John Lapinski, who summers on Bainbridge Island and is the director of polling and election-night decision desk at NBC, is a shrewd political observer. Recently Folio Seattle recorded a fascinating conversation between Lapinski and Post Alley contributor Mort Kondracke. Kondracke, a veteran D.C. journalist and board member at Folio, the Seattle Athenaeum, does frequent broadcasts with political pros at Folio, a membership library. The full interview is well worth watching. Below are some highlights gleaned from the show.
The recent election. Most elections are now “national,” meaning the salient issues are not local but much broader. Voters are both lethargic and very unhappy. Democrats lost the white working class by a whopping 50 points in Virginia. That education (long school closures because of COVID, parental say) became the second most important issue in Virginia was unprecedented.
Biden’s unwieldy coalition. He assembled an awkward big-tent coalition to win in 2020, but the diversity of constituencies creates problems in sorting out benefits and costs across the coalition, as well as message clarity. Young-voter concerns (such as free community college, strong action on climate change) were stripped out of the BBB package, for instance, or may not survive the Senate revisions. Blacks have not gotten better access to voting, an important issue for them. Suburban women, who mostly wanted to be rid of Trump, have less passion about that issue.
The 2022 election. 80-20 chance that the GOP will regain a majority in the House in 2022. There are only three Democrats and three Republicans whose races are tossups in the Senate in 2022. The Democrats will be very vulnerable in 2024 in the Senate, so they need to hold on in 2022. Republicans will score big on inflation, the border mess, lingering Covid, and the SALT (state and local tax) benefits in BBB for the wealthy. The main problem is the Democrats (like the Seahawks) “have no offense.”

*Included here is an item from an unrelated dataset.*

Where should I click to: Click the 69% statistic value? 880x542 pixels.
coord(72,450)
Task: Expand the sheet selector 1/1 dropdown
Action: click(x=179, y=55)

Other issues. Overturning abortion rights, if the Supreme Court does it, is messy and not as important an issue in polling as most think. The top issue is the economy, particularly COVID effects and inflation, and voters “really feel inflation.” Democrats want to run on the Biden record, but small gains for component parts of a broad coalition won’t cut it.
Other candidates. Chris Christie “has no power anymore.” Kamala Harris has no sure path to the presidency, since her portfolio is full of heartache issues (unlike Pete Buttegieg’s). If there is to be a non-Trump Republican nominee, keep an eye on Gov. Chris Sununu of New Hampshire, who could launch a campaign by winning early in NH and has found an effective way of semi-criticizing Trump (don’t attack fellow Republicans). Trump is currently still the Republicans’ leading candidate. Seattle’s Rep. Pramila Jayapal is a skilled political operative but too far left to be the next speaker (likely to be Kevin McCarthy, anyway).
Polling. They are still unreliable. The response rate for pollsters is way low, about 1 percent. Take the margin of error of a poll and multiply by two, meaning most polled races are really tossups. Polls have Democratic bias, mostly because they get the wrong Republicans and miscalculate the election-day in-person voters. Best polls are done by the TV stations, Pew, and Data for Progess.